Top of Study material
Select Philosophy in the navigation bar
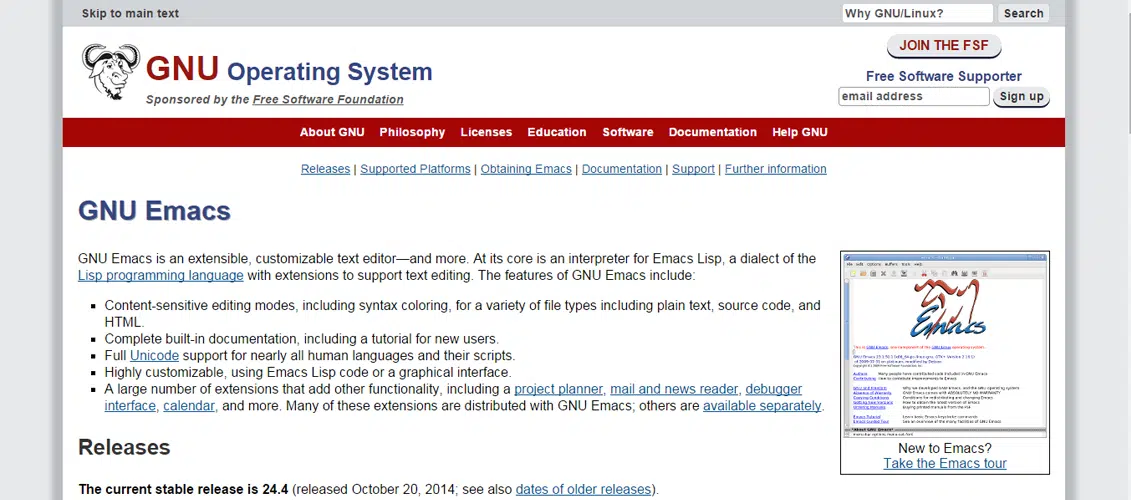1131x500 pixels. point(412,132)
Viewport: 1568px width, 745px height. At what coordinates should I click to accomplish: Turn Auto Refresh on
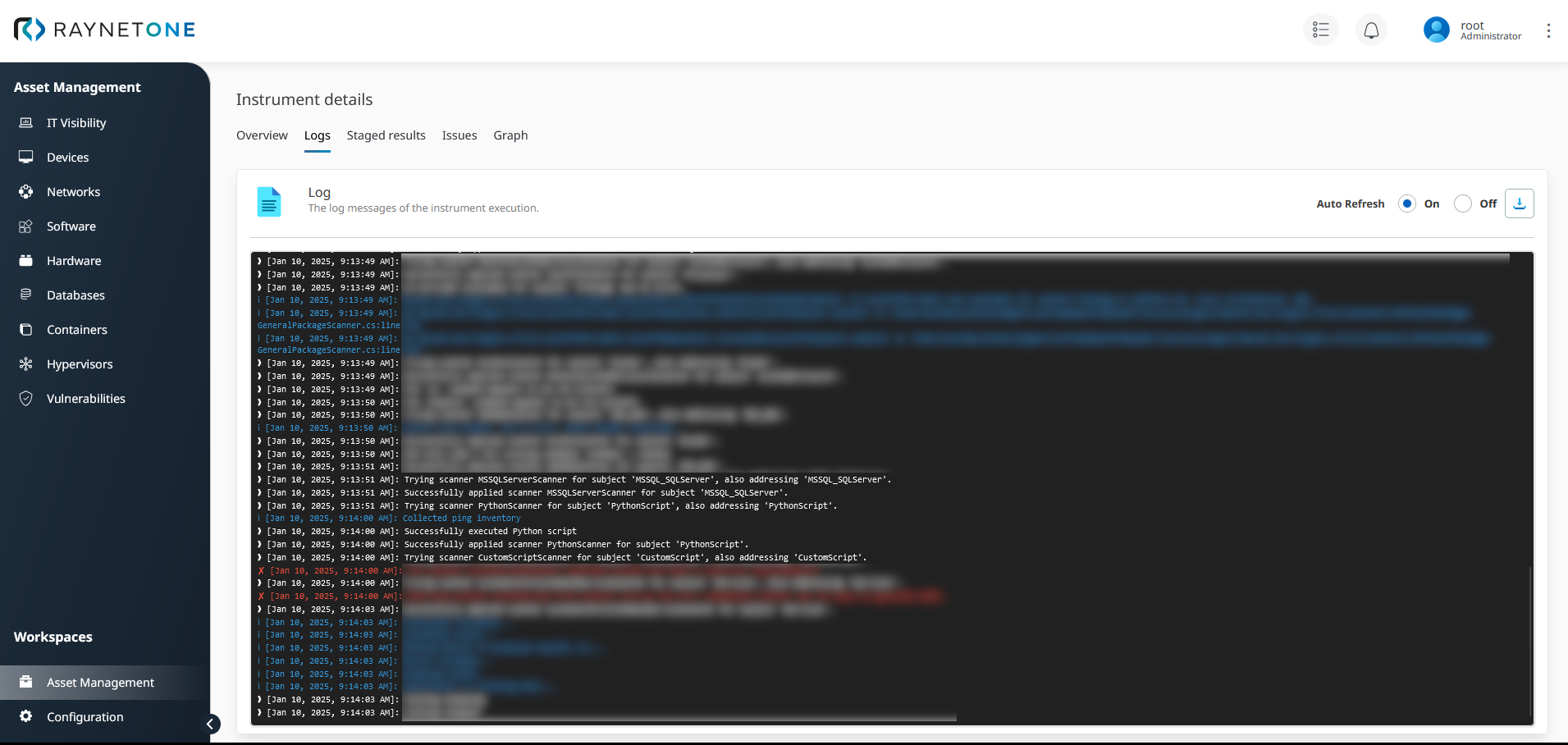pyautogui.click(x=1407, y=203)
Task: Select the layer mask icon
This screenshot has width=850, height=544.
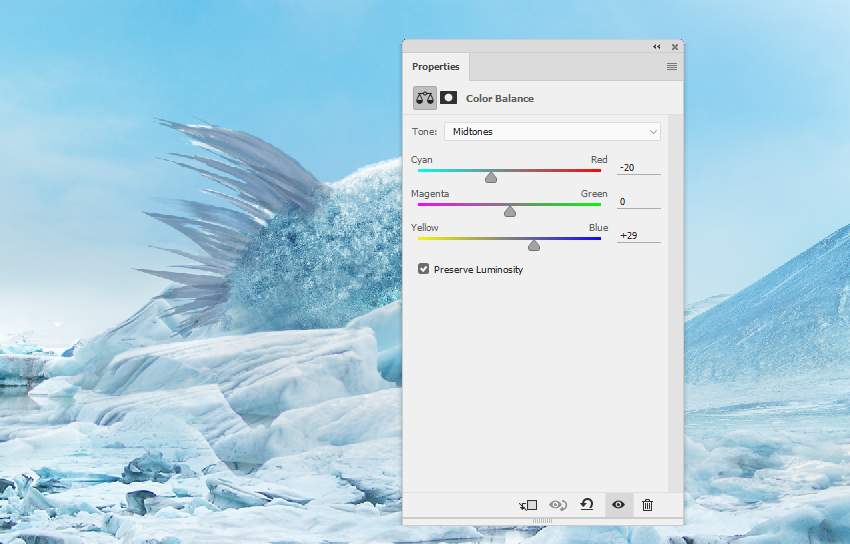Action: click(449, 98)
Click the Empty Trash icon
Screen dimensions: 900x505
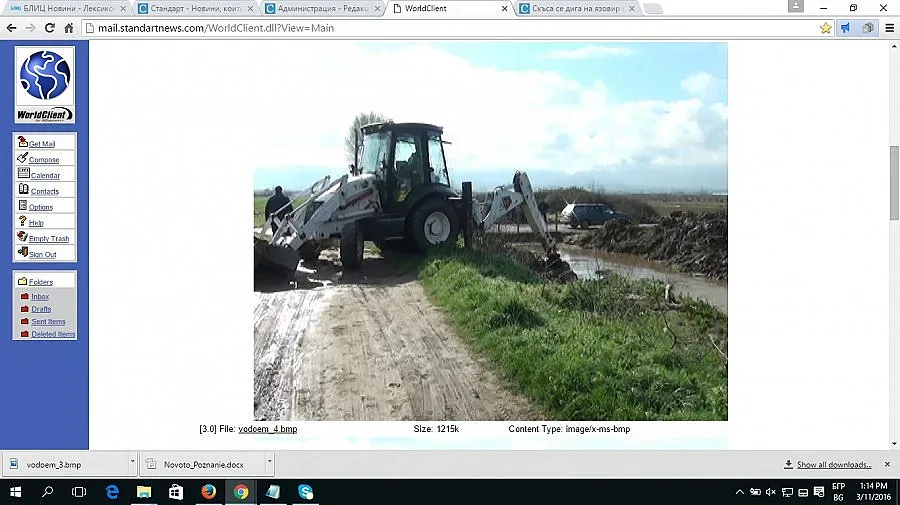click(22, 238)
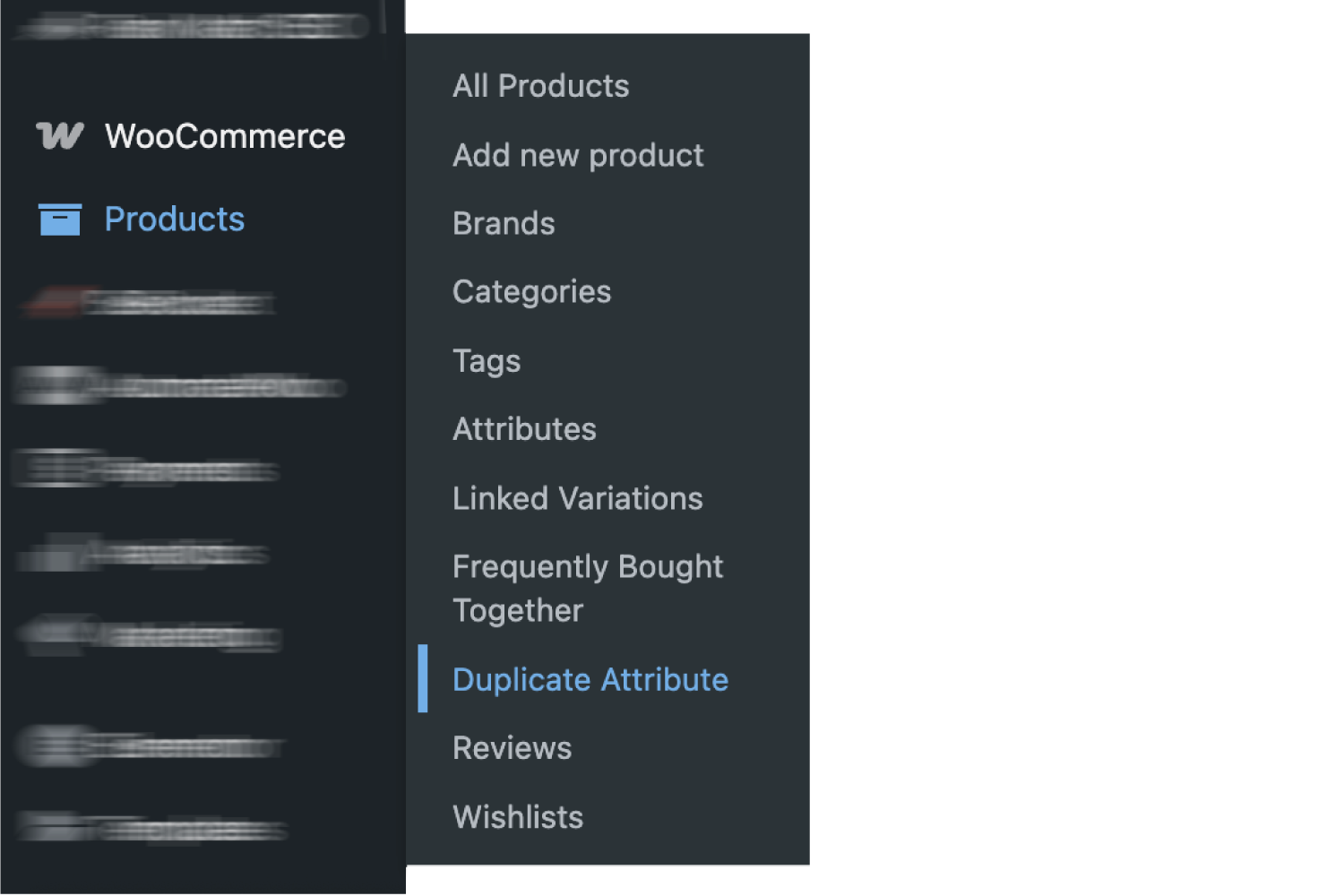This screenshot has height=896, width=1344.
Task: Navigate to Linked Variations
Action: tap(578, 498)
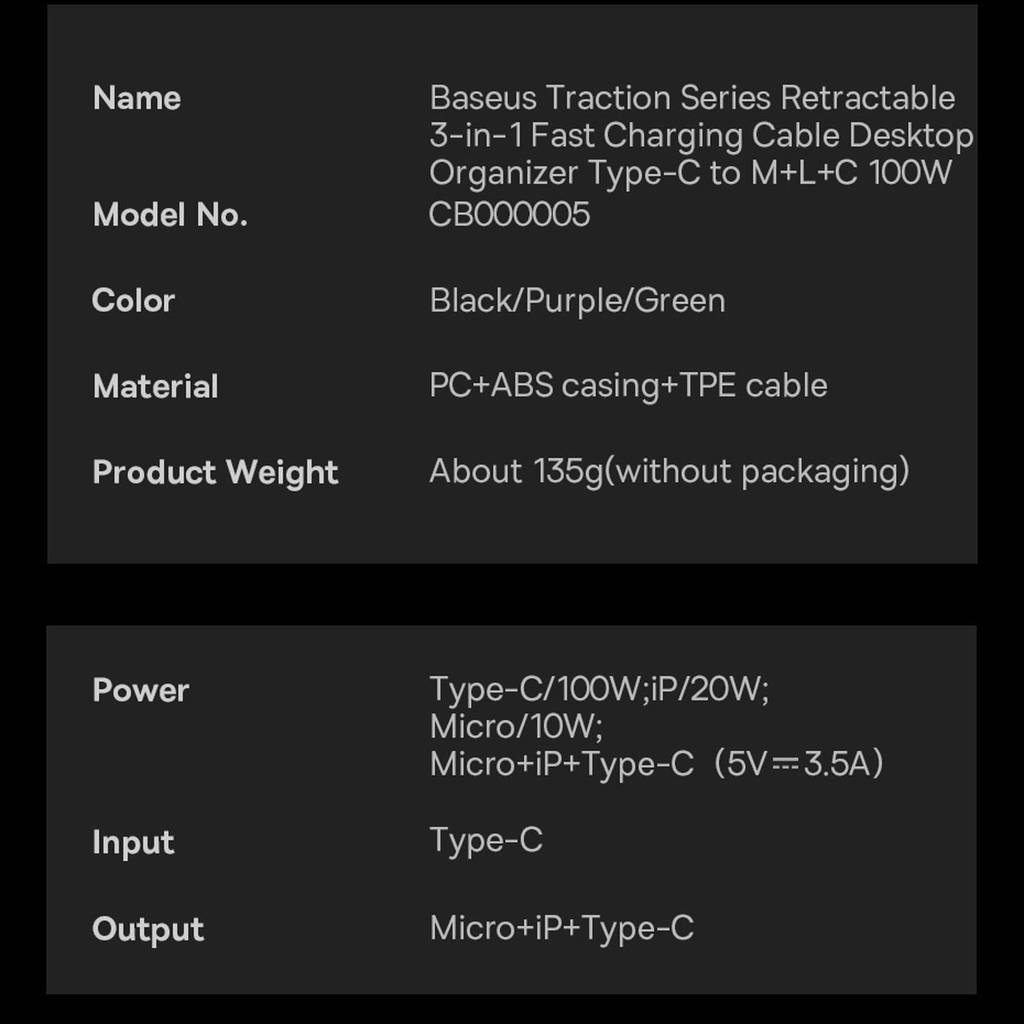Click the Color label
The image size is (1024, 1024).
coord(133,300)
Bottom of Study material
Work order: Count the lines of the listing that contain the word "icon", and give only the number.

Solved exercise: 2